**Set task:**
In the listing, change every "Instruction" to "Command" in everything from the line containing "How do I perform: Click the cell" down to the end of the listing. Write out those lines again with nothing else altered.

**Dataset records:**
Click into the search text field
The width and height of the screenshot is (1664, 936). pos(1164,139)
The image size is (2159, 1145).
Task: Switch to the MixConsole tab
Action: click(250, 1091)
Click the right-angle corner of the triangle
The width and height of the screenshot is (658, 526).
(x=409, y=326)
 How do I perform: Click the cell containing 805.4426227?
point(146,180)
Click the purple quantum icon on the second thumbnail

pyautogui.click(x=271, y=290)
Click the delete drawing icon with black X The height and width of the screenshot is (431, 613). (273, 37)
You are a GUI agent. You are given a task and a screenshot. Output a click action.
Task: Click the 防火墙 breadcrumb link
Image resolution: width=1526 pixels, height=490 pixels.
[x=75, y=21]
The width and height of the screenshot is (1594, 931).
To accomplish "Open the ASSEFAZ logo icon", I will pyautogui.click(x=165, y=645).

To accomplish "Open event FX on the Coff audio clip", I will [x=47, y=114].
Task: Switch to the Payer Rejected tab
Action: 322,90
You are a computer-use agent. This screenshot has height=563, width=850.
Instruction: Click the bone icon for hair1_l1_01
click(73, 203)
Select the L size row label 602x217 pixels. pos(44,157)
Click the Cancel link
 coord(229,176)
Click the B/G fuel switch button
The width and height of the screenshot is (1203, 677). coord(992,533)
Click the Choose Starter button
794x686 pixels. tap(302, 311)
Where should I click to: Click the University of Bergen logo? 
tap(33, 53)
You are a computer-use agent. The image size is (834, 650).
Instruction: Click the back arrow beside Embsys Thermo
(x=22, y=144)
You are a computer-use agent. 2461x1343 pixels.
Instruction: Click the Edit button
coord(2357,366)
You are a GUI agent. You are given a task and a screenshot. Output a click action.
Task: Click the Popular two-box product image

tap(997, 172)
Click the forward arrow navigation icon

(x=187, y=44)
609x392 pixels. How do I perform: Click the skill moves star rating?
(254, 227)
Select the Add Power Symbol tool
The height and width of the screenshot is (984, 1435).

**Exercise answer:**
 How do I perform: Click the cell containing 805.4426227?
point(146,180)
Click the purple quantum icon on the second thumbnail

pyautogui.click(x=271, y=290)
Click the delete drawing icon with black X The height and width of the screenshot is (431, 613). (273, 37)
You are a GUI agent. You are given a task and a screenshot. Output a click action.
Task: Click the 防火墙 breadcrumb link
Image resolution: width=1526 pixels, height=490 pixels.
[x=75, y=21]
The width and height of the screenshot is (1594, 931).
To accomplish "Open the ASSEFAZ logo icon", I will pyautogui.click(x=165, y=645).

To accomplish "Open event FX on the Coff audio clip", I will [x=47, y=114].
Task: Switch to the Payer Rejected tab
Action: 322,90
You are a computer-use agent. This screenshot has height=563, width=850.
Command: Click the bone icon for hair1_l1_01
click(73, 203)
Select the L size row label 602x217 pixels. pos(44,157)
Click the Cancel link
 coord(229,176)
Click the B/G fuel switch button
The width and height of the screenshot is (1203, 677). coord(992,533)
Click the Choose Starter button
794x686 pixels. tap(302, 311)
Where should I click to: Click the University of Bergen logo? 
tap(33, 53)
You are a computer-use agent. The image size is (834, 650).
Command: Click the back arrow beside Embsys Thermo
(x=22, y=144)
You are a computer-use agent. 2461x1343 pixels.
Command: Click the Edit button
coord(2357,366)
You are a GUI agent. You are given a task and a screenshot. Output a click action.
Task: Click the Popular two-box product image

tap(997, 172)
Click the forward arrow navigation icon

(x=187, y=44)
609x392 pixels. How do I perform: Click the skill moves star rating?
(254, 227)
Select the Add Power Symbol tool
The height and width of the screenshot is (984, 1435).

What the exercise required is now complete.